|Ph.D Student||Khateb Samer|
|Subject||Destabilization of Tetraplex Structures of the Fragile X|
Syndrome Expanded Sequence (CGG)n by
Members of the hnRNP Family
|Department||Department of Medicine||Supervisors||PROF. Michael Fry|
|PROF. Pnina Shomer|
|Full Thesis text - in Hebrew|
Fragile X syndrome (FX), the most common inherited cause of mental retardation, is initiated by dynamic expansion of a d(CGG) trinucleotide repeat in the 5’ untranslated region (5' UTR) of the first exon of the Fragile X Mental Retardation 1 (FMR1) gene at Xq27.3.
Stable FMR1 d(CGG)n runs in normal individuals have 7-54 d(CGG) repeats and fully affected individuals have >200-2000 d(CGG) repeats that cause FX. Premutaion carriers have >55-200 d(CGG) copies. One third of the premutated males present Fragile X associated Tremor/Ataxia Syndrome (FXTAS) and a fifth of the females have Premature Ovarian Failure (POF).
We hypothesized that premutation r(CGG)55-200 tract in FMR1 mRNA in carriers folds into tetrahelical structures that block FMRP translation. Second, we proposed that agents that destabilize the (CGG)n tetraplex structures in FMR1 mRNA may restore full synthesis of FMRP in FX carriers.

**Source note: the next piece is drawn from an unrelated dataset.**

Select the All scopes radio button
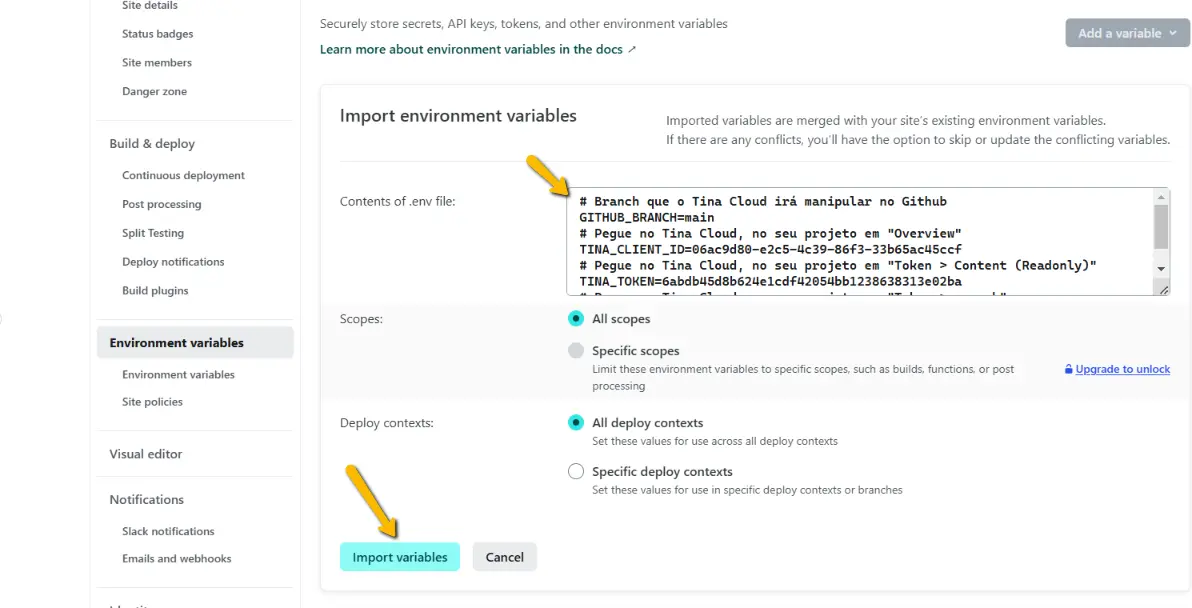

In the first part of this work we prepared proteins that disrupt tetraplex structures of (CGG)n in DNA and RNA. We show that members of the hnRNP family, CBF-A, hnRNP A2 and mutant hnRNP A1, destabilize G’2 d(CGG)n and identify in all three proteins conserved motifs that mediate G’2 d(CGG)n disruption. A mini protein consisting of the C-terminal 75 amino acids of CBF-A is shown to also destabilizes G'2 d(CGG)n.
In a second part of this work we explored the effects of expanded d/r(CGG)n repeats on transcription and translation in vitro. Employing transcription and translation reticulocyte lysate systems, we show that whereas 62 or 99 d(CGG)n premutation repeats minimally affect the transcription of a reporter Firefly Luciferase (FL) gene, 62 or 99 r(CGG) repeats fold into tetraplex structures that impede FL mRNA translation.
Last, we show that premutation-size (CGG)n tracts obstruct translation in HEK256 cells and that tetraplex disrupting hnRNPs alleviate this block. A (CGG)99 stretch depressed the efficiency of the in vivo translation of FL mRNA and active hnRNP A2 or CBF-A but not their respective inactive mutants alleviated the block to translation.
We conclude that some of the pathologies associated with FX permutation may be due to the over-production of ineffective FMR1 mRNA and that agents that resolve secondary structures of the expanded (CGG)n RNA tract may serve to allay clinical outcomes of the premutation.